Ce qui frappe en premier le spectateur au visionnage de Lone Ranger, c'est évidemment l'introduction et la conclusion du film, qui se placent après la mort définitive du Western, un peu à la manière de Peckinpah (le début de Coups de feu dans la Sierra), et qui semblent enfermer l'histoire contée dans la rigidité d'une époque révolue. Il s'agit d'un enfant qui visite dans une attraction de foire les vestiges de ce temps passé, et qui y croise un (très) vieil indien (apparition presque irréelle d'un Johnny Depp surmaquillé) nommé Tonto, qui lui conte alors ce qui aurait pu, ce qui aurait du être une légende classique du Grand Ouest, avec tout ce qu'il faut de nostalgie et de « crépuscule ». D'autant plus que Verbinsky avait annoncé son film comme étant un western postmoderne...
Sauf que ce n'est pas du tout ce qu'il se passe. Du tout. L'histoire contée par Tonto n'a résolument rien d'un western classique, et elle n'a rien non plus d'une « ultime chevauchée avant la fin des légendes ». Si elle en invoque certains aspects (le paysage, notamment, mais aussi certains personnages : le frère du Lone Ranger par exemple, rapidement évacué de l'intrigue, est un archétype du pistolero Fordien), elle réinvente complètement le reste. Il s'agit d'une reconstruction totale du mythe de l'Ouest, en passant, évidemment, par une reconstruction totale du westerner, à partir même de ce que le Western crépusculaire avait laissé (des personnages intellectuels et étrangers au Grand Ouest, comme Ransom Stoddart dans L'Homme qui tua Liberty Valance ou William Blake au début de Dead Man). Ainsi, du cavalier des grandes plaines, il ne reste pas grand chose dans cette réévaluation du héros de western. La loi du duel a été déplacée vers celle de l'action et du mouvement, inhérente au registre de la farce – registre dont Gore Verbinsky est un des plus brillants représentants aujourd'hui – et le personnage principal semble être une sorte de mixture étrange entre le westerner classique et Zorro (et un peu d'Eroll Flynn), bien loin donc d'un John Wayne ou d'un Henry Fonda. Il est alors étonnant de constater comment Verbinsky joue sur l'alchimie entre les archétypes pour fabriquer ses personnages, et comment, depuis deux films, cette alchimie témoigne d'une recherche d'identité, identité du personnage (dans le cas de Rango) ou du genre tout entier (dans le cas de Lone Ranger, justement).

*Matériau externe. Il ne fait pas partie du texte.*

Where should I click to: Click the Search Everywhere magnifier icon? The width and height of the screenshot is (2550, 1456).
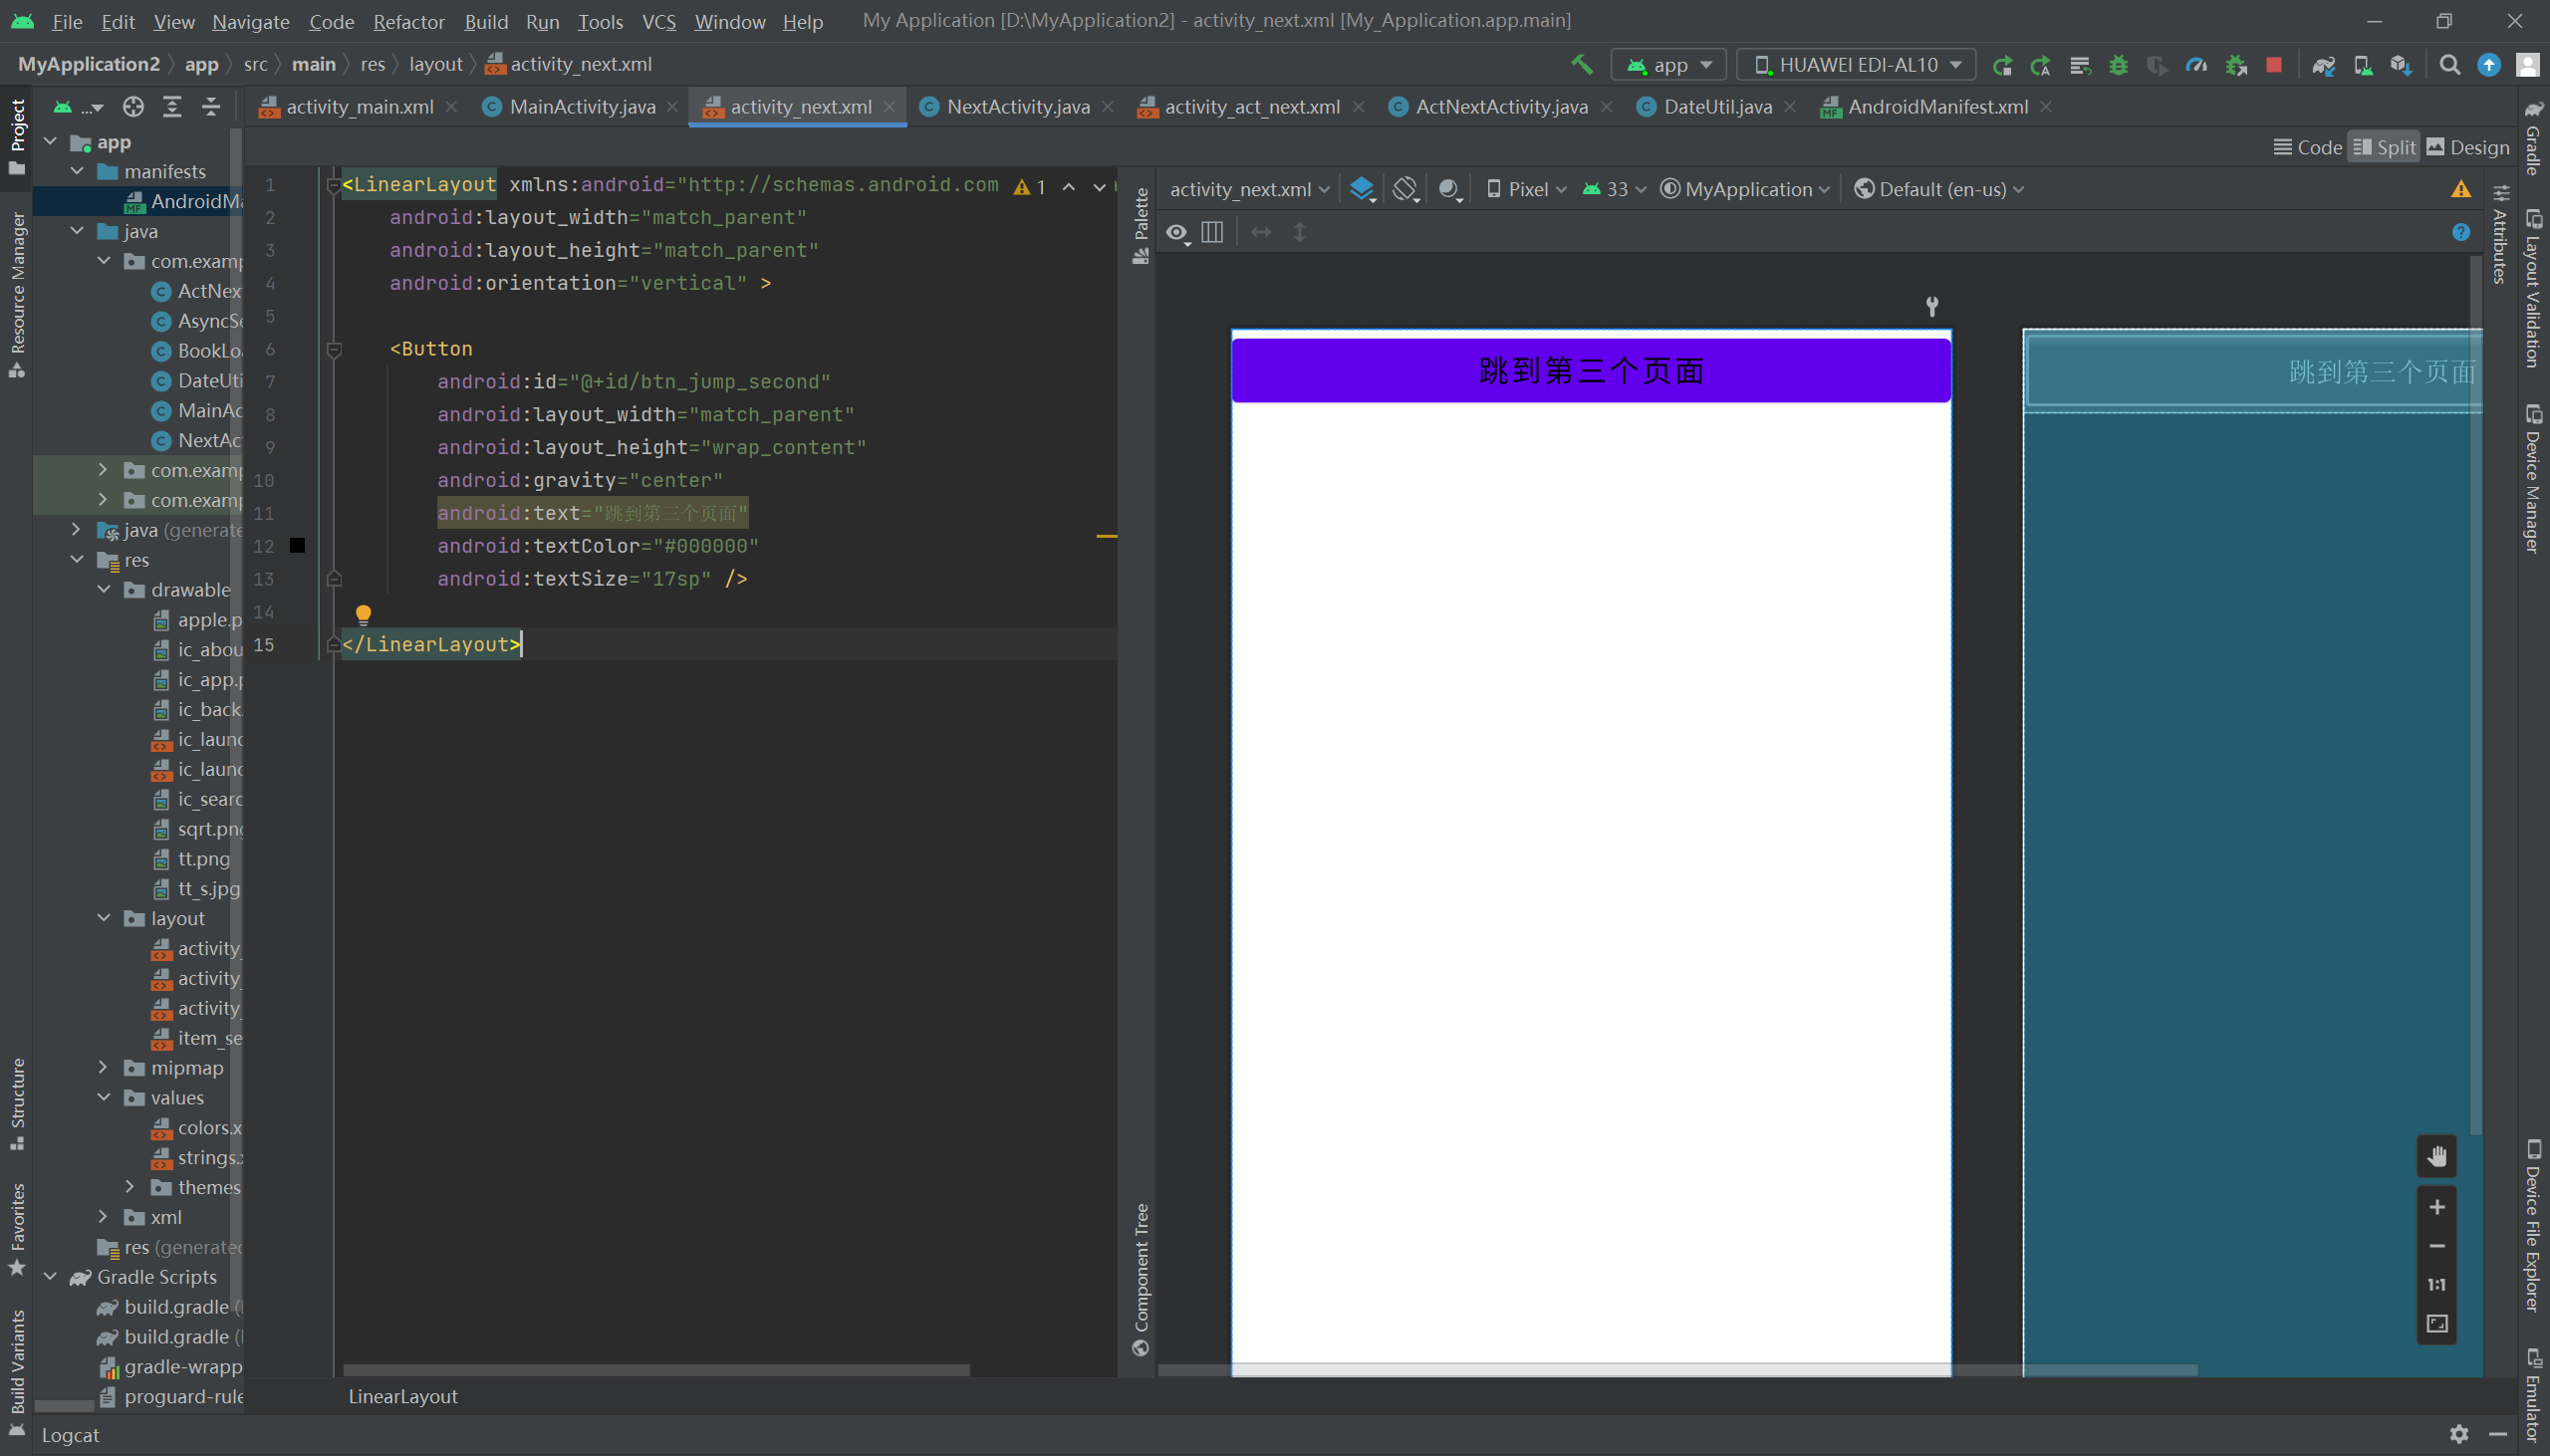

Avoir ouvert son film comme un western crépusculaire – après que les symboles du western classique fussent tous morts et empaillés dans une foire – permet à Gore Verbinsky de convoquer un imaginaire de l'Ouest qu'aucun cinéaste n'avait osé rappeler avec autant de candeur et d'enthousiasme depuis des années, mais en le refabriquant, en le mélangeant avec d'autres figures, d'autres stéréotypes (cette idée de reconstruction du westerner à partir d'éléments multiples et différents est présente dans un autre grand film de 2013 : Django Unchained) pour lui redonner de l'énergie et, surtout, des histoires de héros à raconter. Il s'agit sûrement de faux souvenirs d'une époque révolue, mais c'est cet aspect alternatif de l'histoire contée qui redonne au Western un air de jeunesse, et surtout le réinsère dans le cinéma Hollywoodien actuel (The Lone Ranger reconquiert d'ailleurs le genre comme cinéma familial), ce qui est un geste aussi courageux (l'échec cuisant qu'il a essuyé au box-office en est témoin...) que réjouissant.

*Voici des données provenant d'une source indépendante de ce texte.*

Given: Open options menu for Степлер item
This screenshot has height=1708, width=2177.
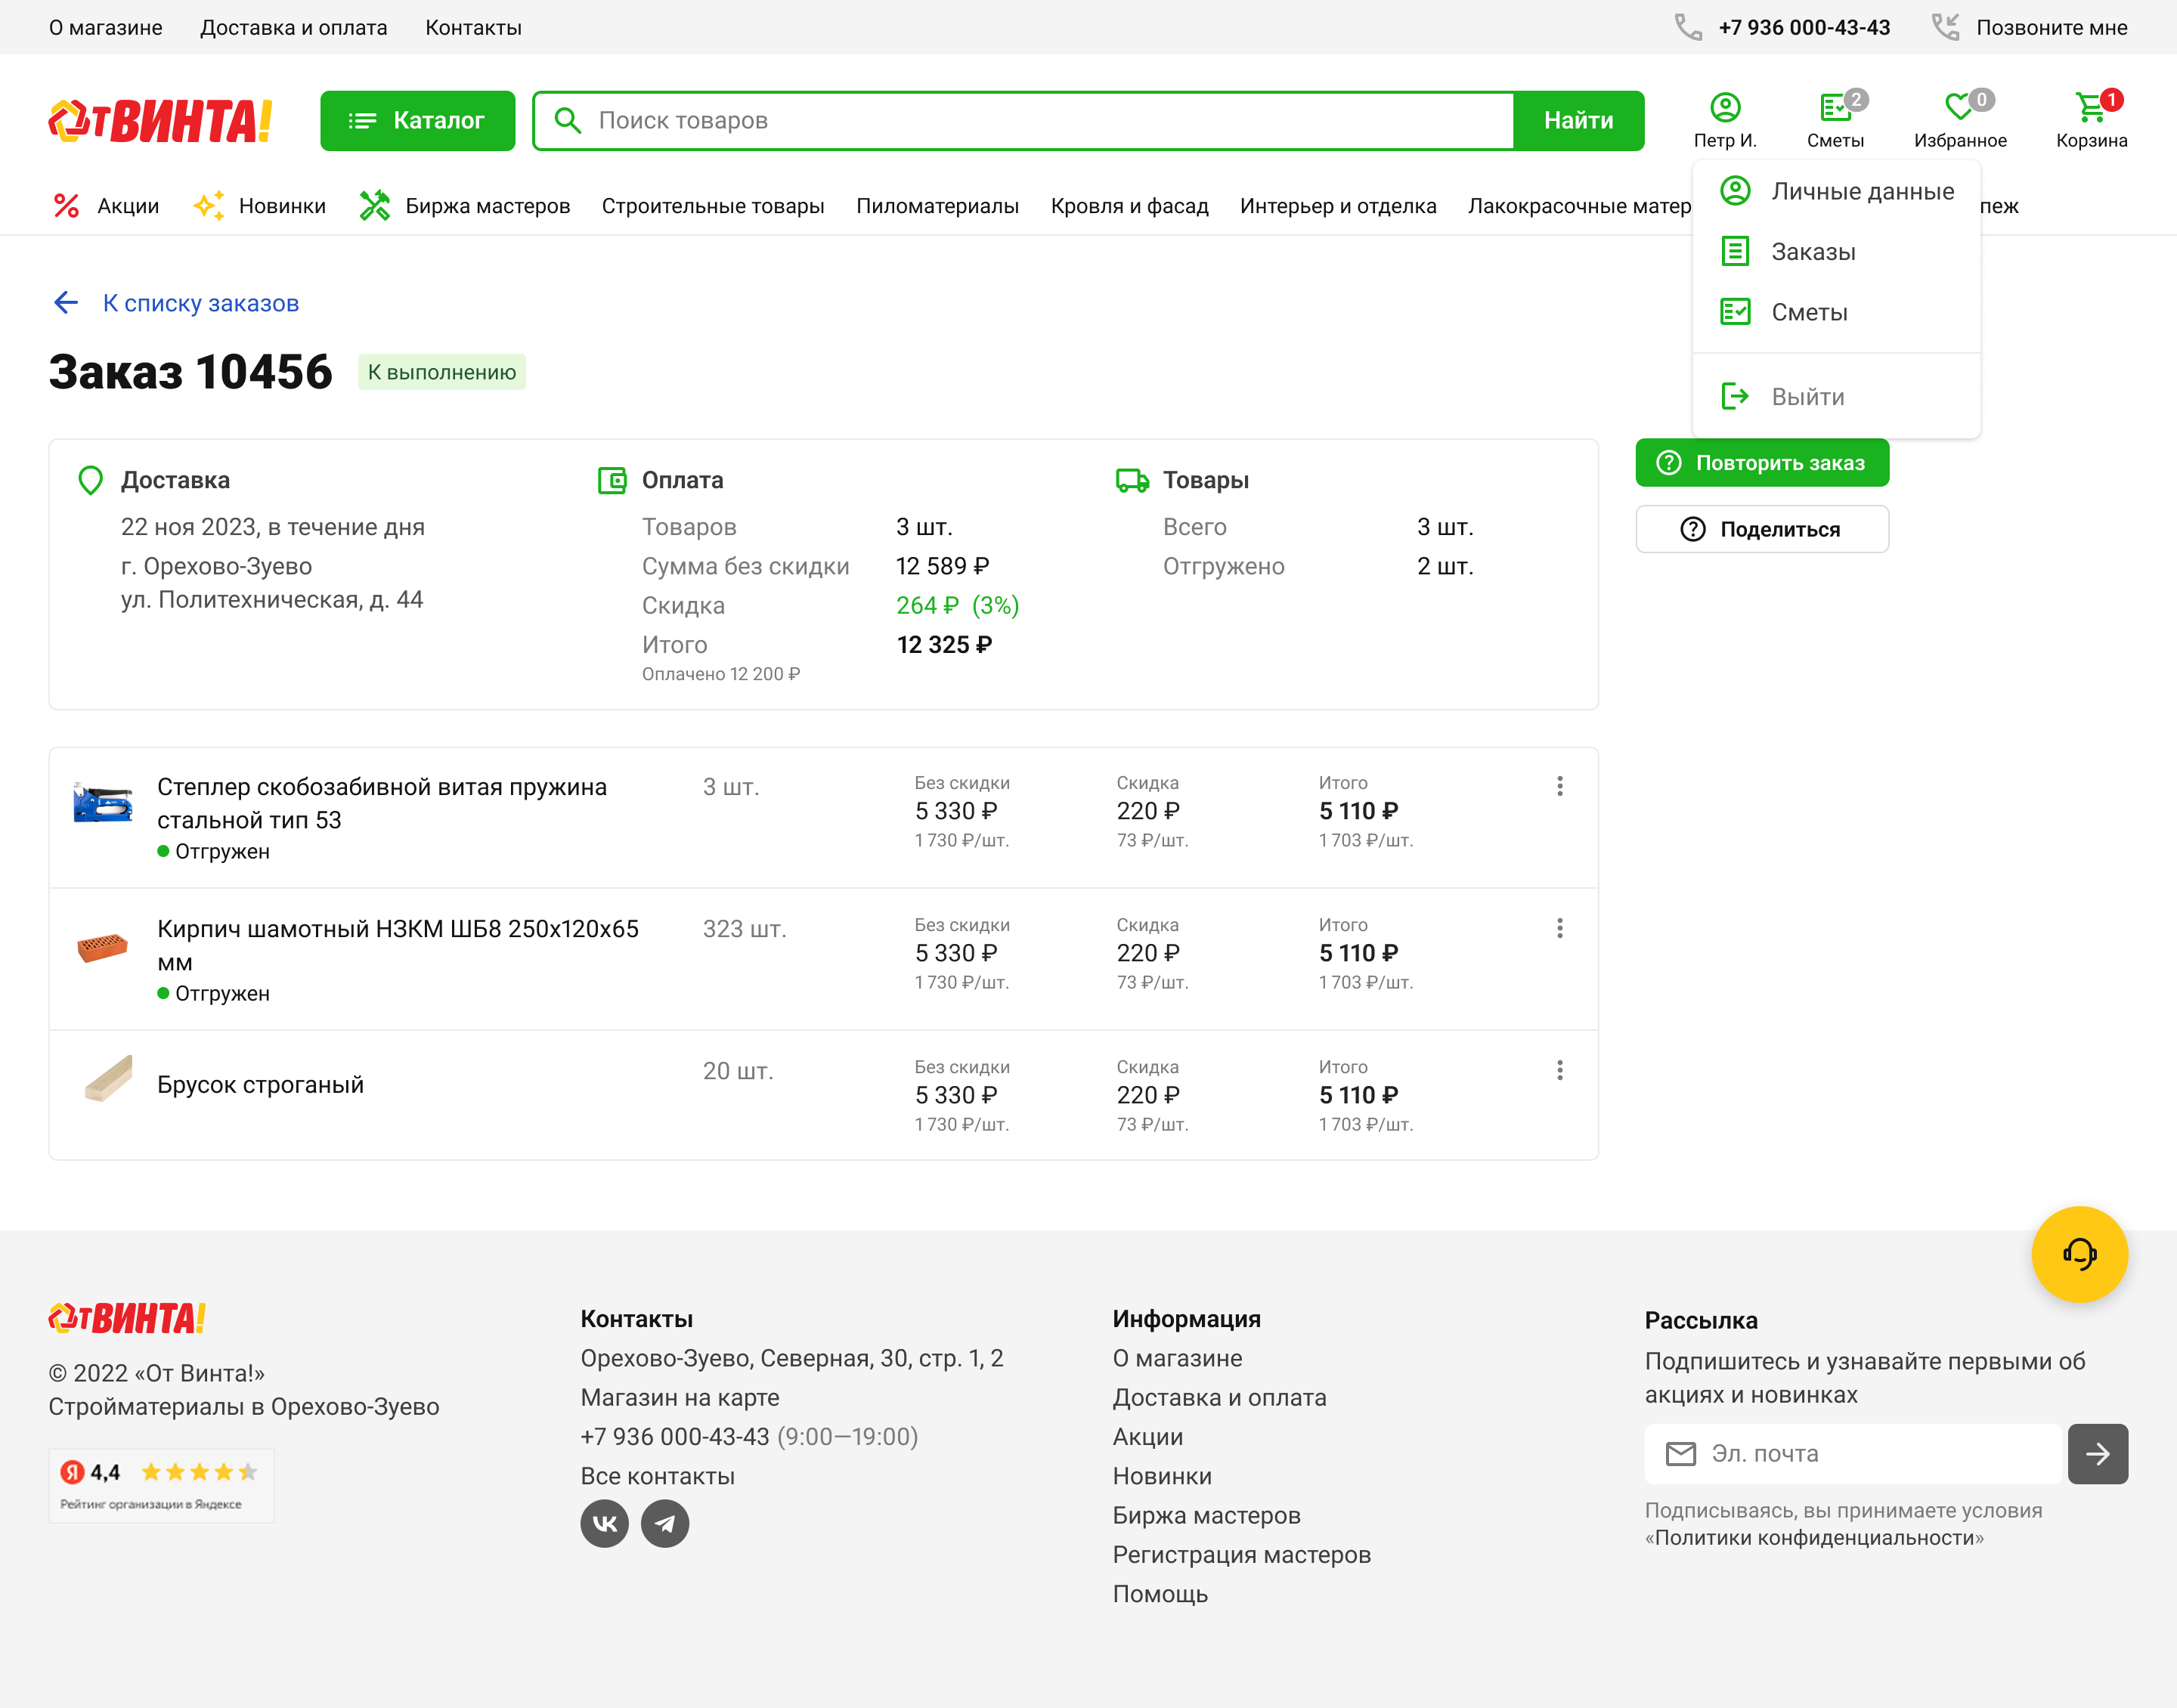Looking at the screenshot, I should pos(1559,786).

Lorsque John Reid fait cabrer son cheval, « Hi-yo Silver ! Away ! », William Tell et contre plongée à l'appui, Gore Verbinsky ne trouve rien de plus amusant que complètement réduire à néant cette envolée lyrique par un brutal retour au silence, et un plan poitrine des plus banal sur Tonto : « Don't ever do that again ». Non, en effet, c'est plus des trucs qui se font, ça. Ce qui se fait toujours en revanche, et qui se fera éternellement tant qu'on pourra raconter le Western alternatif, c'est chevaucher au travers des plaines brûlantes du Grand Ouest, encore et encore, alors même que les paysages se fatiguent et qu'il ne reste plus que les lapins carnassiers pour témoigner de l'indomptabilité désuète des terres sauvages du Far West.